Of the 100 volunteers who were selected, one-third were deselected during training. Only 44 were in India the whole two years. Part of preparation included 300 hours of language learning.

World War II had ended only 20 years before, so volunteers slept in old wooden Army barracks on campus. Each wooden room had at least four people staying inside, where they slept on bunk beds.

At the time there was an experiment being done by John Hopkins University to see if there was a drug that could help a human survive rabies. Volunteer Frank Fountain and some others decided to take part in it before the trip. He recalls the needle being huge.
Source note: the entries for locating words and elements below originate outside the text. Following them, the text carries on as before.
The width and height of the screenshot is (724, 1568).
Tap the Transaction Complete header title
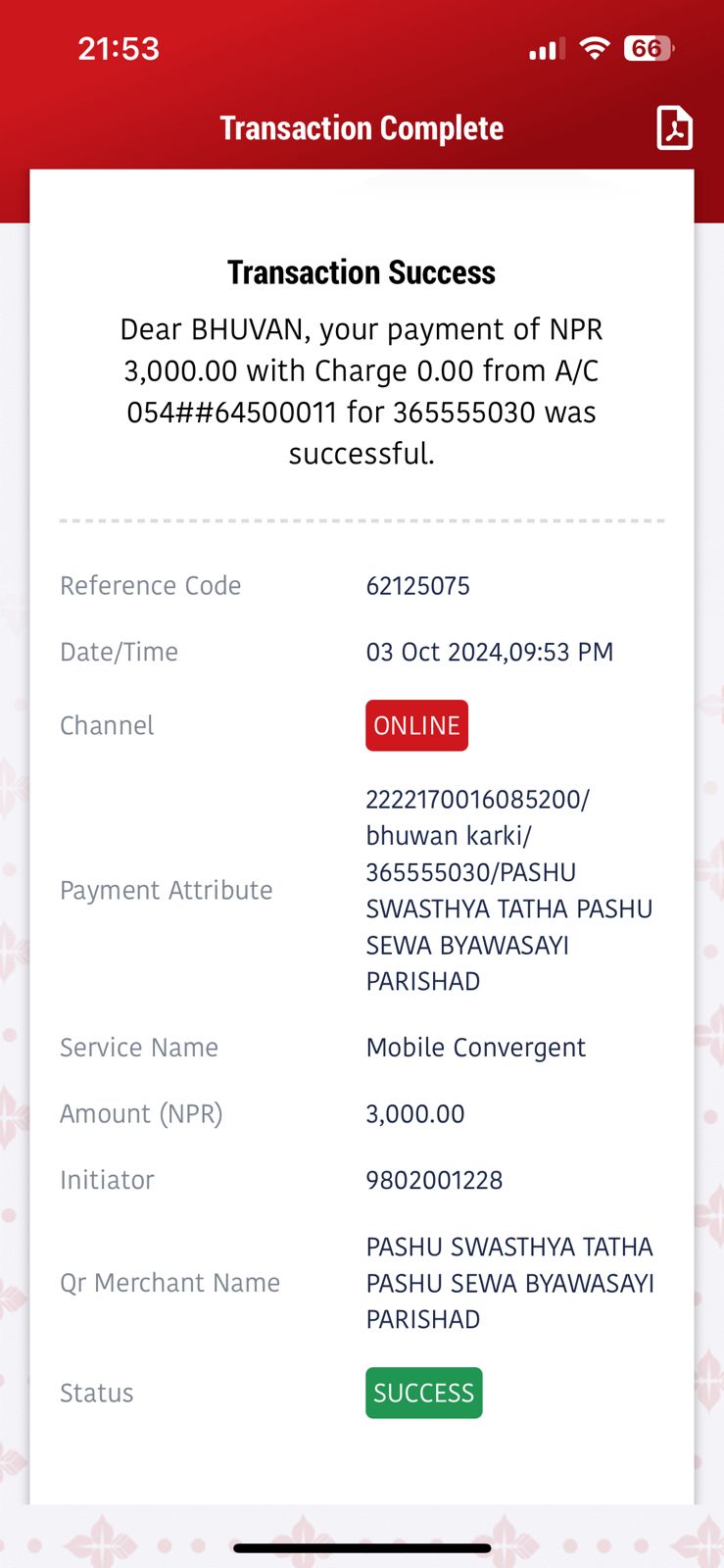[362, 128]
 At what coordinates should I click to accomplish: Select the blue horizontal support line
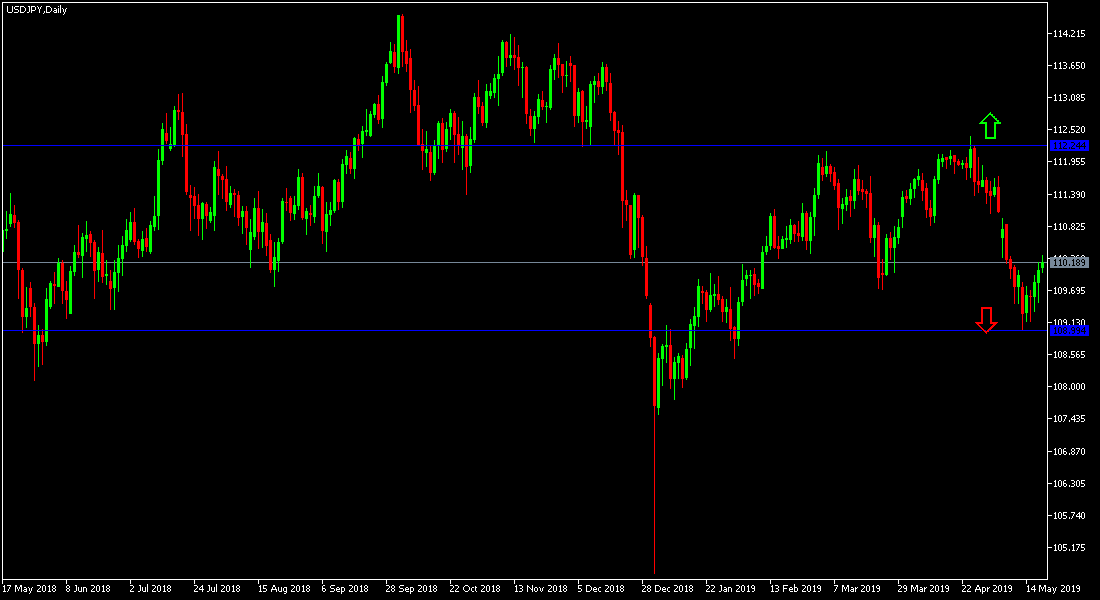(500, 328)
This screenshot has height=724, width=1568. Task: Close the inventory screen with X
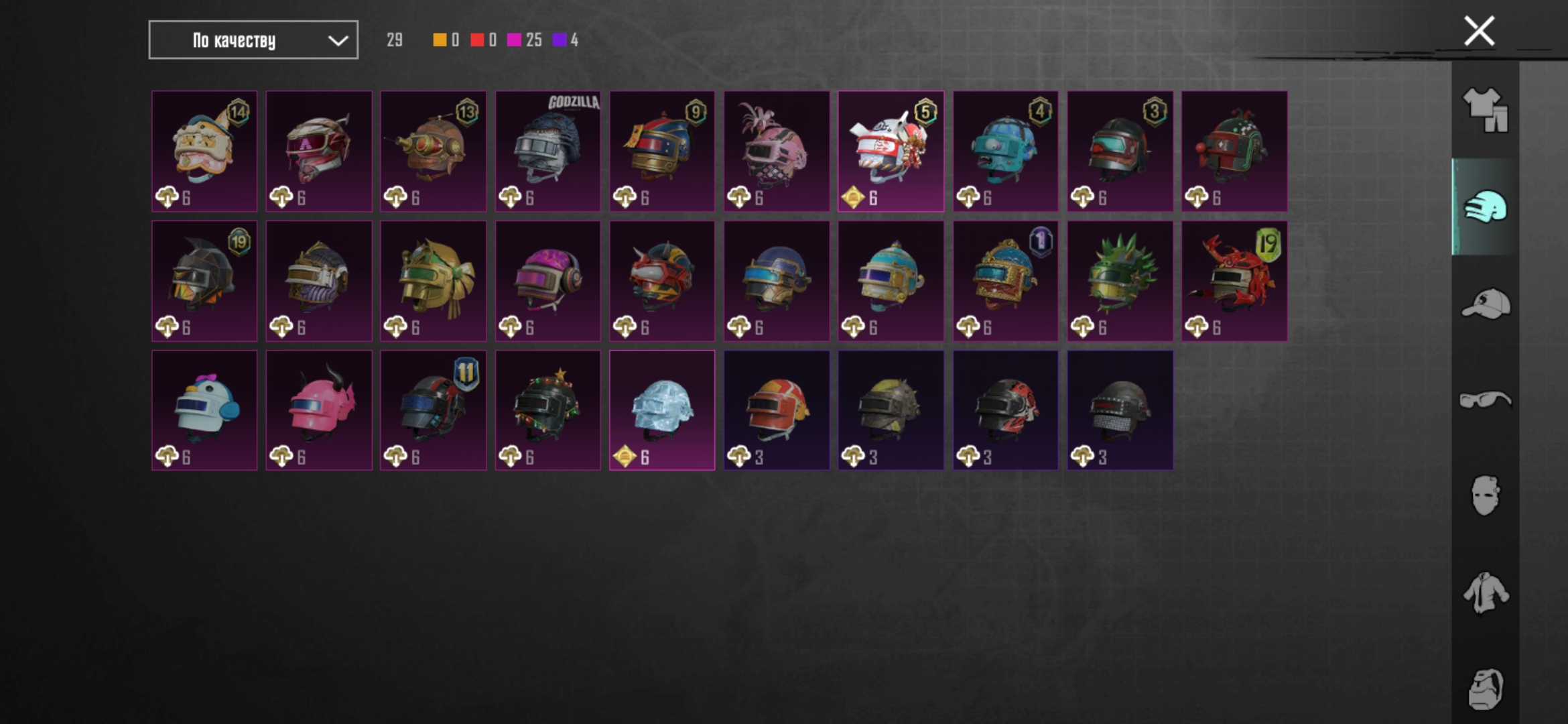[1479, 31]
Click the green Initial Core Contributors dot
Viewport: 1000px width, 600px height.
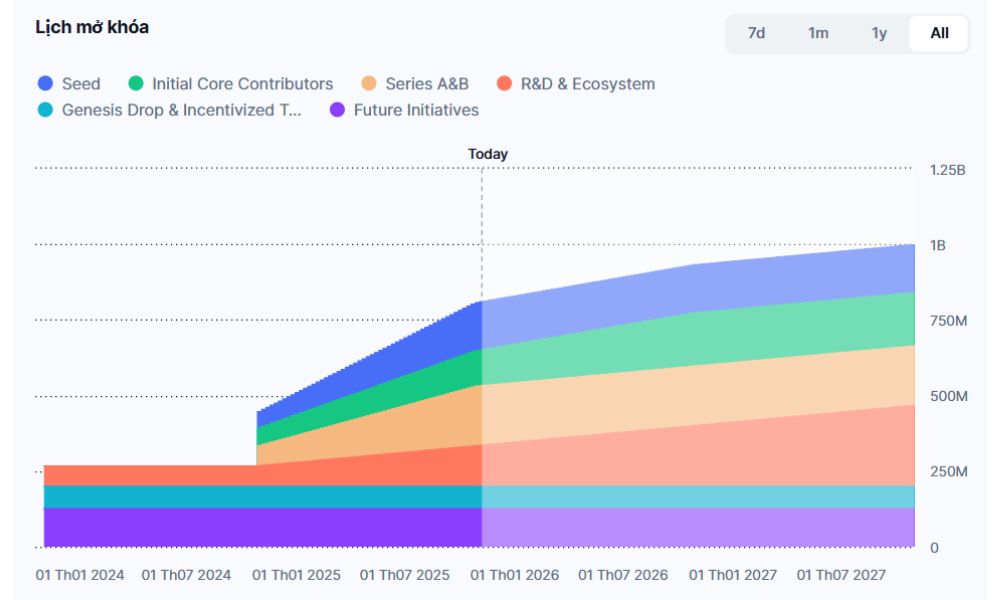[x=136, y=84]
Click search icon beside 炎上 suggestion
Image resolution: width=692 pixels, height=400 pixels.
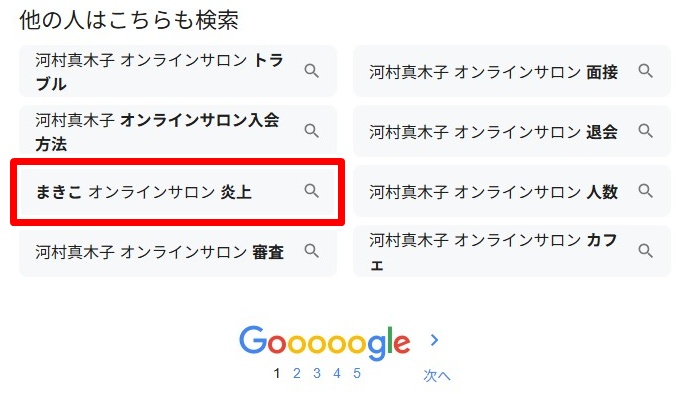coord(311,191)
“Every three months or so you got an injection,” Fountain said. “I could never look at it.”

An ‘imperfect world’

Ed Keesling rode almost all the way from California to Columbia on his motorcycle. Today he has his own pottery and tile making studio.

At the time he joined the Peace Corps he was an English major. He, like many volunteers, had no previous experience with farming.

Once he got to his village in India, he learned that a lot of the farmers were really receptive to new ideas, but some didn’t want to change. A lot of volunteers ended up taking up side projects while they were there. Keesling got involved with the All India Poultry Association and began talking to farmers about chicken coops. The goal was to market eggs in Calcutta to try and develop a wholesale market.

“By the end (when) we were ready to go home, we’d gotten to the point where there were so many people who had excess eggs to sell,” he said.

Keesling’s work allowed him to develop a lot of self-confidence, and the ability to adapt to situations and come up with creative solutions.

“Usually in the morning we’d meet with some people from the agriculture department at a local tea stall and talk about where we were gonna go,” he said. “We’d go out on our bicycles and meet some farmers.”

Before joining India 37, Charlie McCaffrey was in a Catholic seminary studying to become a priest. For him, meeting the people and observing the culture was a special experience. The society and social norms he grew up in were confining at times, especially being in his early 20s.

“I began to think about what is really important to me, not just to my social environment and my society.”

Upon returning, he decided he needed to rethink what he wanted to do in life and got a degree in urban planning, working most of the time in New York. He is now retired and living in Cape Cod.

Gray opens up an alumni magazine from 1967. He didn’t see it when it was published because they left for India the previous December. It was rediscovered on the internet.

“If you look at what all of us have done post Peace Corps, there’s a strong sense of giving to the community, and that was in part reinforced and learned in the Peace Corps experience,” he said.

Fountain recently retired and was one of those leading efforts in the recent reunion.

“We live in an imperfect world and an imperfect society, and we can spend our lifetime trying to make it more perfect,” he said. “We’ll never quite succeed. But it’s great to try, and it’s fun to try.”